Re: [patch] new-vm improvement [Re: 2.2.0 Bug summary]

Andrea Arcangeli (andrea@e-mind.com)
Sat, 2 Jan 1999 21:52:17 +0100 (CET)


On Sat, 2 Jan 1999, Andrea Arcangeli wrote:

> I rediffed my latest swapout stuff against your latest tree (I consider
> your latest patch as test1-pre4, right?).

I developed new exiting stuff this afternoon! The most important thing is
the swapout smart weight code. Basing the priority on the number of
process to try to swapout was really ugly and not smart.

The second change is done over shrink_mmap(), this will cause
shrink_mmap() to care very more about aging. We have only one bit and we
must use it carefully to get not out of cache ;)

I also added/removed some PG_referenced. But please, don't trust too much
the pg_refernced changes since I have not thought about it too much (maybe
they are not needed?).

I returned to put the minimum of cache and buffer to 5%. This allow me to
run every trashing memory proggy I can for every time but I still have all
my last command run (free) and filesystem (ls -l) in cache (because the
trashing memory _only_ play with its VM and asks nothing to the kernel of
course).

Ah and woops, in the last patch I do a mistake and I forget to change
max_cnt to unsigned long. This should be changed also in your tree, Linus.

This new patch seems to really rocks here and seems _far_ better than
anything I tried before! Steve, could try it and feedback? Thanks ;)

Please excuse me Linus if I have not yet cleanedup things, but my spare
time is very small and I would _try_ to improve things a bit more
before...

This patch is against 2.2.0-pre4 (the lateest patch posted by Linus here).

Index: linux/include/linux/mm.h
diff -u linux/include/linux/mm.h:1.1.1.3 linux/include/linux/mm.h:1.1.1.1.2.11
--- linux/include/linux/mm.h:1.1.1.3 Sat Jan 2 15:24:18 1999
+++ linux/include/linux/mm.h Sat Jan 2 21:40:13 1999
@@ -118,7 +118,6 @@
unsigned long offset;
struct page *next_hash;
atomic_t count;
- unsigned int unused;
unsigned long flags; /* atomic flags, some possibly updated asynchronously */
struct wait_queue *wait;
struct page **pprev_hash;
@@ -295,8 +294,7 @@

/* filemap.c */
extern void remove_inode_page(struct page *);
-extern unsigned long page_unuse(struct page *);
-extern int shrink_mmap(int, int);
+extern int FASTCALL(shrink_mmap(int, int));
extern void truncate_inode_pages(struct inode *, unsigned long);
extern unsigned long get_cached_page(struct inode *, unsigned long, int);
extern void put_cached_page(unsigned long);
Index: linux/include/linux/pagemap.h
diff -u linux/include/linux/pagemap.h:1.1.1.1 linux/include/linux/pagemap.h:1.1.1.1.2.1
--- linux/include/linux/pagemap.h:1.1.1.1 Fri Nov 20 00:01:16 1998
+++ linux/include/linux/pagemap.h Sat Jan 2 21:40:13 1999
@@ -77,6 +77,7 @@
*page->pprev_hash = page->next_hash;
page->pprev_hash = NULL;
}
+ clear_bit(PG_referenced, &page->flags);
page_cache_size--;
}

Index: linux/mm/filemap.c
diff -u linux/mm/filemap.c:1.1.1.8 linux/mm/filemap.c:1.1.1.1.2.35
--- linux/mm/filemap.c:1.1.1.8 Fri Jan 1 19:12:53 1999
+++ linux/mm/filemap.c Sat Jan 2 21:40:13 1999
@@ -118,6 +122,10 @@
__free_page(page);
}

+#define HANDLE_AGING(page) \
+ if (test_and_clear_bit(PG_referenced, &(page)->flags)) \
+ continue;
+
int shrink_mmap(int priority, int gfp_mask)

--- What to produce ---
Please quote, word for word, the stretch of the patch message above that starts with the words "I returned to" and runs through "feedback? Thanks ;)".

--- Information shown ---
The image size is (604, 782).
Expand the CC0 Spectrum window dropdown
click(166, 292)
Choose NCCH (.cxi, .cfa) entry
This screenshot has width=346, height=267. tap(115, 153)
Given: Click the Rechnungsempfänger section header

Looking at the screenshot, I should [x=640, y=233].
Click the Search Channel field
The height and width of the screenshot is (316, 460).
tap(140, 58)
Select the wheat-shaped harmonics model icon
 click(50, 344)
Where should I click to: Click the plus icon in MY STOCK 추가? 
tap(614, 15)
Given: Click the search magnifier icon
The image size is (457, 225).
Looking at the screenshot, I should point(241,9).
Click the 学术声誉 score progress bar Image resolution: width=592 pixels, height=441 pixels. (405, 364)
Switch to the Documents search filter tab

--- Answer below ---
I returned to put the minimum of cache and buffer to 5%. This allow me to
run every trashing memory proggy I can for every time but I still have all
my last command run (free) and filesystem (ls -l) in cache (because the
trashing memory _only_ play with its VM and asks nothing to the kernel of
course).

Ah and woops, in the last patch I do a mistake and I forget to change
max_cnt to unsigned long. This should be changed also in your tree, Linus.

This new patch seems to really rocks here and seems _far_ better than
anything I tried before! Steve, could try it and feedback? Thanks ;)